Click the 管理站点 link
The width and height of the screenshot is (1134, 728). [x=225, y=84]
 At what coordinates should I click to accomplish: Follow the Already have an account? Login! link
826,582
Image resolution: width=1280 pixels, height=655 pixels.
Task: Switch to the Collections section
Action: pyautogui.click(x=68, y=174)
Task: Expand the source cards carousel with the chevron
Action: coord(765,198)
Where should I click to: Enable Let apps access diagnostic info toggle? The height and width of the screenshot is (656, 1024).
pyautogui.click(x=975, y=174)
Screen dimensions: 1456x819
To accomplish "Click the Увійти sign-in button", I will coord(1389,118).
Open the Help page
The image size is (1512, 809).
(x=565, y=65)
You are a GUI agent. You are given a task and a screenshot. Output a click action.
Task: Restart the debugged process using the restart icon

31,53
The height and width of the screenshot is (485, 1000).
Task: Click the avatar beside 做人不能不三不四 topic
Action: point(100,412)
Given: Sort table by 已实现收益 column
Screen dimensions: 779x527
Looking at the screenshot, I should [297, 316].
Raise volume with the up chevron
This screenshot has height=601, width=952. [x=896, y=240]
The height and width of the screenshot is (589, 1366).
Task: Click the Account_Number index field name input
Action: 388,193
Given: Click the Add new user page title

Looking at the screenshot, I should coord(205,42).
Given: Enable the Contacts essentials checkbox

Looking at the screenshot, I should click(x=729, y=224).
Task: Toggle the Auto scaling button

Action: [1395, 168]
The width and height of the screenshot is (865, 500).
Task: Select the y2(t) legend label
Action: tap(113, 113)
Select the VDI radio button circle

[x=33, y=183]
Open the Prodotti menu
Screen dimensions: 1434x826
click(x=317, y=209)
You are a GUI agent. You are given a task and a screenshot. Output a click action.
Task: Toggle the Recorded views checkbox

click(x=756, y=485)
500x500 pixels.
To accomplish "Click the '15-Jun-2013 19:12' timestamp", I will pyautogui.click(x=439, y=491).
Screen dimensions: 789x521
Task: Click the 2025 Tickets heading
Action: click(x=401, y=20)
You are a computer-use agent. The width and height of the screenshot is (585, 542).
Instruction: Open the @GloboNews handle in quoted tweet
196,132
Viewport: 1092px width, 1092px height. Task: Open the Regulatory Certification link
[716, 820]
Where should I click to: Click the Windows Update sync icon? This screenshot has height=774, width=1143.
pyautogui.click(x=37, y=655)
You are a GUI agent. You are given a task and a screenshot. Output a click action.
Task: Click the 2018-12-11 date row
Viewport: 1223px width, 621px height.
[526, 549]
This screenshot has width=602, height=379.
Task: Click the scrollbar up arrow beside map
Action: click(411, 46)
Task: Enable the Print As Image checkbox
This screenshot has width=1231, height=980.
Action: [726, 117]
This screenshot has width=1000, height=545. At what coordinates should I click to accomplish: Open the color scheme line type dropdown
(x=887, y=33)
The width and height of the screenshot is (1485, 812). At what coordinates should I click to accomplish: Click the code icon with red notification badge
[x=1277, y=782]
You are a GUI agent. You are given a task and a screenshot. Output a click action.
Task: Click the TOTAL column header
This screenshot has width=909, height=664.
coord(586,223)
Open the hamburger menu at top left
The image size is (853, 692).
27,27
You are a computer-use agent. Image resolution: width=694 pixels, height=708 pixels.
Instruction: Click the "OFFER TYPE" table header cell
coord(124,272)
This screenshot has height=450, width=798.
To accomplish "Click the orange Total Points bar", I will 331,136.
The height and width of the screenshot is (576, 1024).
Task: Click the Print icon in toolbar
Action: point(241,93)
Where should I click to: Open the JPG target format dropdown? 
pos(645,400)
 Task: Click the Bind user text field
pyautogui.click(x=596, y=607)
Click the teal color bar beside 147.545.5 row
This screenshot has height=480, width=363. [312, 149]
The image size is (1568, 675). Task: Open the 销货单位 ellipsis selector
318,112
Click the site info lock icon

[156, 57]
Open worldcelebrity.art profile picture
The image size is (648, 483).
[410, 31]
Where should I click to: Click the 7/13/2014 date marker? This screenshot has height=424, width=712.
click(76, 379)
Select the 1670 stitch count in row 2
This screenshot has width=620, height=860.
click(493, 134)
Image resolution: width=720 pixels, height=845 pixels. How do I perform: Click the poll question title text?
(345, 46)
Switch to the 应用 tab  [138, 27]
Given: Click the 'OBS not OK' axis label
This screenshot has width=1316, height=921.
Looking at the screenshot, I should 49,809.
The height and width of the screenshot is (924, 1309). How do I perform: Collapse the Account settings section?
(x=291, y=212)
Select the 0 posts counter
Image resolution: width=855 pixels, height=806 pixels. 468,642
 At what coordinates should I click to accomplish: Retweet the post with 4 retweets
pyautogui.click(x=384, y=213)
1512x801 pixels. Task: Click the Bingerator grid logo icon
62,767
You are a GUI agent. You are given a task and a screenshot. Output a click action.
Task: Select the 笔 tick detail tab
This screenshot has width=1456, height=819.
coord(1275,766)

══════════

Description of the task: Copy all of the records above line for line, with no changes.

Final answer:
Click the 管理站点 link
The width and height of the screenshot is (1134, 728). [x=225, y=84]
 At what coordinates should I click to accomplish: Follow the Already have an account? Login! link
826,582
Image resolution: width=1280 pixels, height=655 pixels.
Task: Switch to the Collections section
Action: pyautogui.click(x=68, y=174)
Task: Expand the source cards carousel with the chevron
Action: coord(765,198)
Where should I click to: Enable Let apps access diagnostic info toggle? The height and width of the screenshot is (656, 1024).
pyautogui.click(x=975, y=174)
Screen dimensions: 1456x819
To accomplish "Click the Увійти sign-in button", I will coord(1389,118).
Open the Help page
The image size is (1512, 809).
(x=565, y=65)
You are a GUI agent. You are given a task and a screenshot. Output a click action.
Task: Restart the debugged process using the restart icon

31,53
The height and width of the screenshot is (485, 1000).
Task: Click the avatar beside 做人不能不三不四 topic
Action: point(100,412)
Given: Sort table by 已实现收益 column
Screen dimensions: 779x527
Looking at the screenshot, I should [297, 316].
Raise volume with the up chevron
This screenshot has height=601, width=952. [x=896, y=240]
The height and width of the screenshot is (589, 1366).
Task: Click the Account_Number index field name input
Action: 388,193
Given: Click the Add new user page title

Looking at the screenshot, I should coord(205,42).
Given: Enable the Contacts essentials checkbox

Looking at the screenshot, I should click(x=729, y=224).
Task: Toggle the Auto scaling button

Action: [1395, 168]
The width and height of the screenshot is (865, 500).
Task: Select the y2(t) legend label
Action: tap(113, 113)
Select the VDI radio button circle

[x=33, y=183]
Open the Prodotti menu
Screen dimensions: 1434x826
click(x=317, y=209)
You are a GUI agent. You are given a task and a screenshot. Output a click action.
Task: Toggle the Recorded views checkbox

click(x=756, y=485)
500x500 pixels.
To accomplish "Click the '15-Jun-2013 19:12' timestamp", I will pyautogui.click(x=439, y=491).
Screen dimensions: 789x521
Task: Click the 2025 Tickets heading
Action: click(x=401, y=20)
You are a computer-use agent. The width and height of the screenshot is (585, 542).
Instruction: Open the @GloboNews handle in quoted tweet
196,132
Viewport: 1092px width, 1092px height. Task: Open the Regulatory Certification link
[716, 820]
Where should I click to: Click the Windows Update sync icon? This screenshot has height=774, width=1143.
pyautogui.click(x=37, y=655)
You are a GUI agent. You are given a task and a screenshot. Output a click action.
Task: Click the 2018-12-11 date row
Viewport: 1223px width, 621px height.
[526, 549]
This screenshot has width=602, height=379.
Task: Click the scrollbar up arrow beside map
Action: click(411, 46)
Task: Enable the Print As Image checkbox
This screenshot has width=1231, height=980.
Action: [726, 117]
This screenshot has width=1000, height=545. At what coordinates should I click to accomplish: Open the color scheme line type dropdown
(x=887, y=33)
The width and height of the screenshot is (1485, 812). At what coordinates should I click to accomplish: Click the code icon with red notification badge
[x=1277, y=782]
You are a GUI agent. You are given a task and a screenshot. Output a click action.
Task: Click the TOTAL column header
This screenshot has width=909, height=664.
coord(586,223)
Open the hamburger menu at top left
The image size is (853, 692).
27,27
You are a computer-use agent. Image resolution: width=694 pixels, height=708 pixels.
Instruction: Click the "OFFER TYPE" table header cell
coord(124,272)
This screenshot has height=450, width=798.
To accomplish "Click the orange Total Points bar", I will 331,136.
The height and width of the screenshot is (576, 1024).
Task: Click the Print icon in toolbar
Action: point(241,93)
Where should I click to: Open the JPG target format dropdown? 
pos(645,400)
 Task: Click the Bind user text field
pyautogui.click(x=596, y=607)
Click the teal color bar beside 147.545.5 row
This screenshot has height=480, width=363. [312, 149]
The image size is (1568, 675). Task: Open the 销货单位 ellipsis selector
318,112
Click the site info lock icon

[156, 57]
Open worldcelebrity.art profile picture
The image size is (648, 483).
[410, 31]
Where should I click to: Click the 7/13/2014 date marker? This screenshot has height=424, width=712.
click(76, 379)
Select the 1670 stitch count in row 2
This screenshot has width=620, height=860.
click(493, 134)
Image resolution: width=720 pixels, height=845 pixels. How do I perform: Click the poll question title text?
(345, 46)
Switch to the 应用 tab  [138, 27]
Given: Click the 'OBS not OK' axis label
This screenshot has width=1316, height=921.
Looking at the screenshot, I should 49,809.
The height and width of the screenshot is (924, 1309). How do I perform: Collapse the Account settings section?
(x=291, y=212)
Select the 0 posts counter
Image resolution: width=855 pixels, height=806 pixels. 468,642
 At what coordinates should I click to accomplish: Retweet the post with 4 retweets
pyautogui.click(x=384, y=213)
1512x801 pixels. Task: Click the Bingerator grid logo icon
62,767
You are a GUI agent. You are given a task and a screenshot. Output a click action.
Task: Select the 笔 tick detail tab
This screenshot has width=1456, height=819.
coord(1275,766)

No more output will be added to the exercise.